Companies willing to produce for export will be allowed to do so as long as they get the approval of the relevant authorities and meet stipulated quality standards.

Mr Makamba, who is also the Bumbuli MP, said the impact on government revenue would be minimal, adding that the country as a whole stood to gain a great deal.

Available data shows that between 2013 and 2016, Tanzania imported an average of 1,200 tonnes of plastic bags annually, with only 72 tonnes being manufactured domestically.

“What this data tells us is that the ban will actually deal a blow to jobs in countries where the imported plastic bags were being made,” Mr Makamba said during a visit to MCL headquarters in Dar es Salaam.

The government believes that the ban will help Tanzania build a new industry specialising in the manufacture of alternative carrier bags, leading to job creation and a new revenue stream for the government.

Prior to the ban, Mr Makamba said, the government studied similar prohibitions imposed elsewhere in the region and established that most of the raw materials used in the manufacture of alternative carrier bags came from Tanzania.

Mr Makamba clarified that the ban had been imposed specifically on plastic carrier bags, and not plastic packaging for milk, bread, medicines and other items.

Over 200 individuals and firms have shown interest in the production of alternative carrier bags, he said, adding that no factory would be shut as a result of the ban.

“Since 2016 when the government first announced its intention to impose the ban, a number of manufacturers have already closed their plastic bag manufacturing lines within their operations and considered alternative options,” the minister said.

Meanwhile, the Draft Environmental Management (Prohibition of Plastic Carrier Bags) Regulations, 2019 seen by The Citizen outline penalties for individuals and entities that will violate the ban by importing, exporting, manufacturing, selling, storing, distributing and supplying the proscribed products after the ban comes into effect on June 1.

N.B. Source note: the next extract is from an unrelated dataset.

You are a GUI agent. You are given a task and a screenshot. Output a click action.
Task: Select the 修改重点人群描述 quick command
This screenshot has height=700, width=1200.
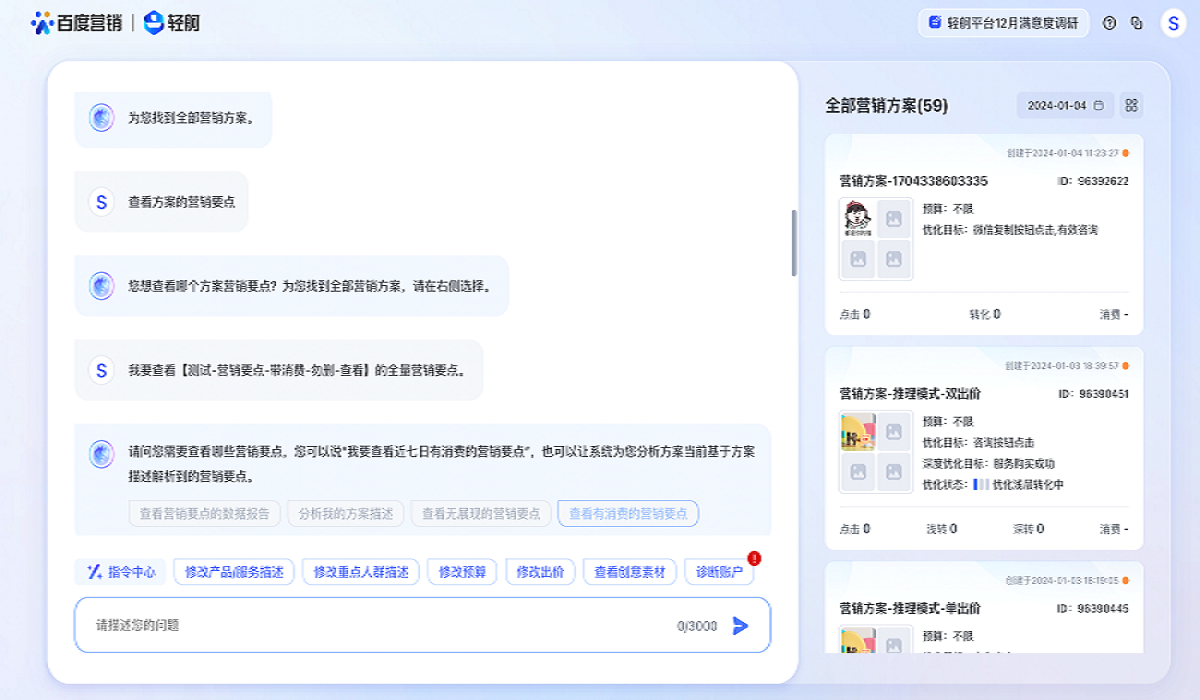pos(361,572)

The draft regulations propose a fine of not less than Sh20 million or a jail term of not less than two years or both for people who will import plastic bags.

The manufacture, storage, supply and distribution of plastic bags contrary to the regulations can earn one a fine of Sh10 million or a jail term of not less than three years or both.

Those selling plastic bags risk a Sh100,000 fine or three months’ imprisonment or both.

“These draft regulations have been forwarded to the Attorney General’s chambers for further action,” Mr Makamba said.

Tanzania has joined about 60 other countries in banning plastic bags to tackle pollution from non-biodegradable waste.

Prime Minister Kassim Majaliwa officially announced the ban in Dodoma earlier this month.